_LIST OF TASKS_
a) From the interview with marumoru, write out everything from "marumoru: When I’m" down to "to change professions?", word for word.
b) Answer these questions using the interview with marumoru:
(i) Since what year has marumoru worked as a freelance illustrator?
(ii) What job did marumoru hold before becoming a professional illustrator?
(iii) At what point did marumoru decide to change careers?
[Begin TEXT PROVIDED]
XPPen: Could you tell us a bit about yourself? How would you describe your creative style?

marumoru: I’ve been working with different domestic and international media as a freelance illustrator since 2019. I think that for a work to really reach out and grab its audience, each character must have a strong worldview and presence to create a unique atmosphere.

XPPen: What do you mean by worldview?

marumoru: When I’m creating, I often focus on the story setting, so the character’s presence within that setting takes on special importance. Although the themes may differ from work to work, I try to have individual characters tell their own story.

XPPen: Before becoming a professional illustrator, you worked as a physiotherapist. What inspired you to change professions?

marumoru: Although I found physiotherapy stimulating, I decided to change careers when I started getting more work as an illustrator. I have always loved arts that allow me to express myself, and it seemed like a fun challenge breaking into the industry, so I am grateful to the businesses that gave me a chance and supported me along the way.
[End TEXT PROVIDED]
[Begin DATA SUPPLIED]
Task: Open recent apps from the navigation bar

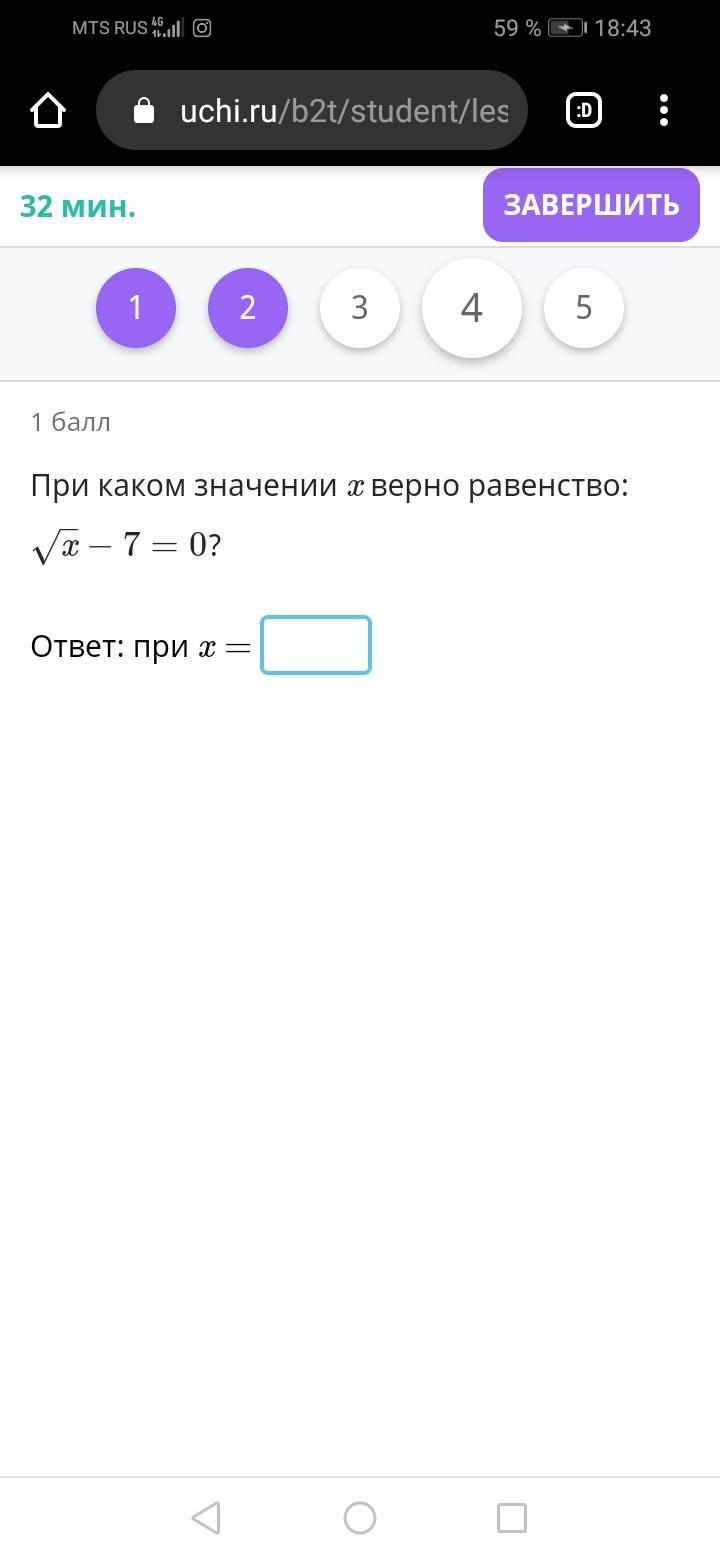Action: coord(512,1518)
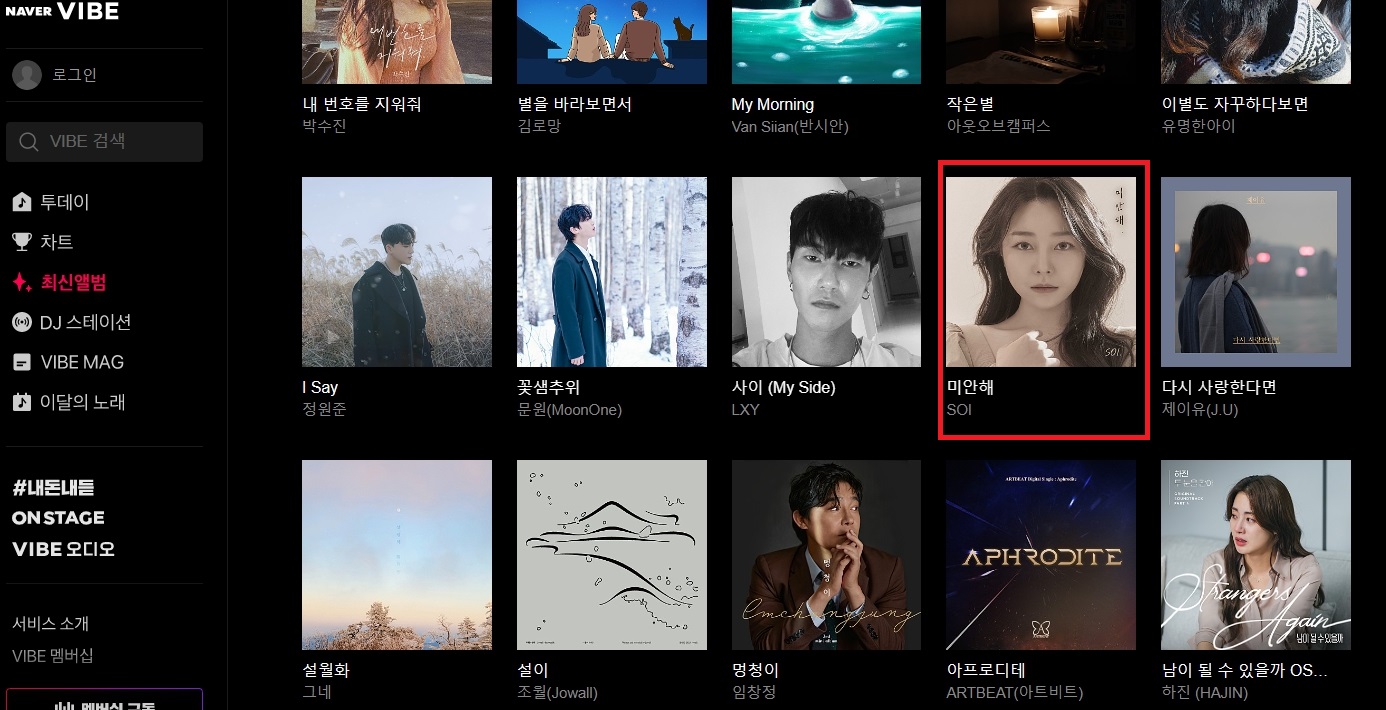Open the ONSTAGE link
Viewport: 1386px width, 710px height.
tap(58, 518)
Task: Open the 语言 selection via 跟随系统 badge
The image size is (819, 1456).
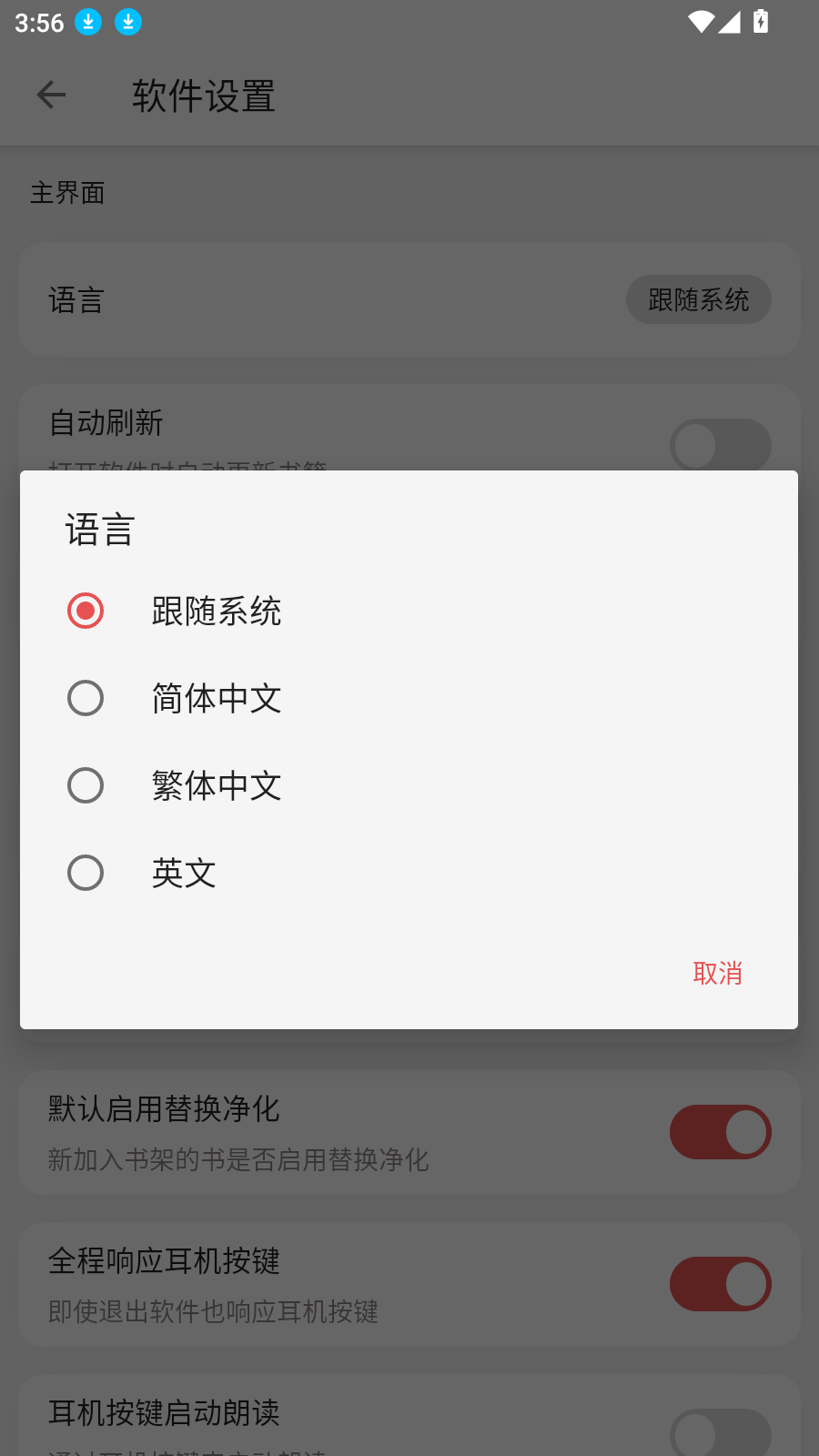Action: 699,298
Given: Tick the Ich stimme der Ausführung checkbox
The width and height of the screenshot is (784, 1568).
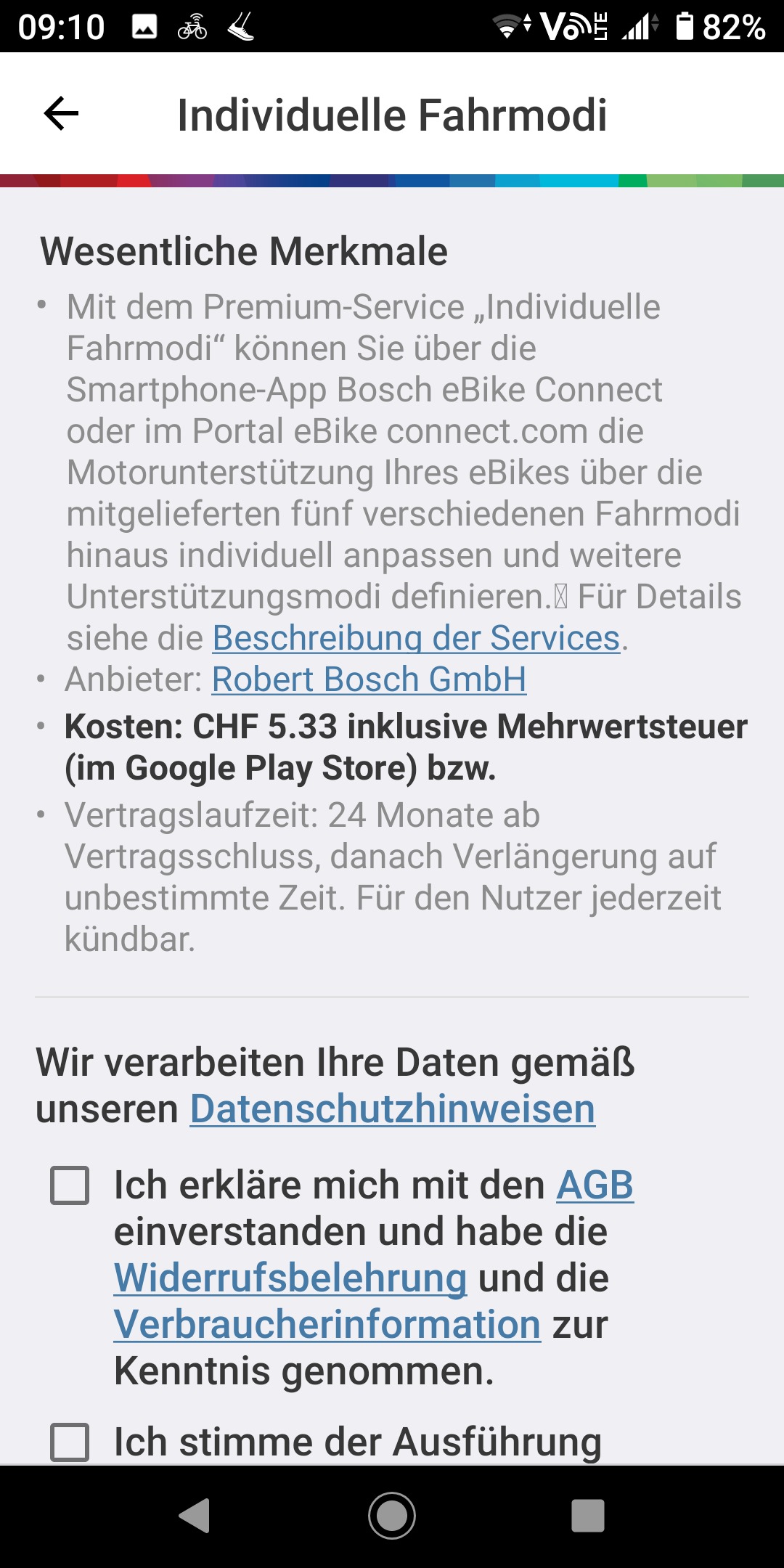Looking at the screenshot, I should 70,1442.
[End DATA SUPPLIED]
_FULL SOLUTIONS_
a)
marumoru: When I’m creating, I often focus on the story setting, so the character’s presence within that setting takes on special importance. Although the themes may differ from work to work, I try to have individual characters tell their own story.

XPPen: Before becoming a professional illustrator, you worked as a physiotherapist. What inspired you to change professions?

b)
(i) 2019
(ii) Physiotherapist
(iii) When marumoru started getting more work as an illustrator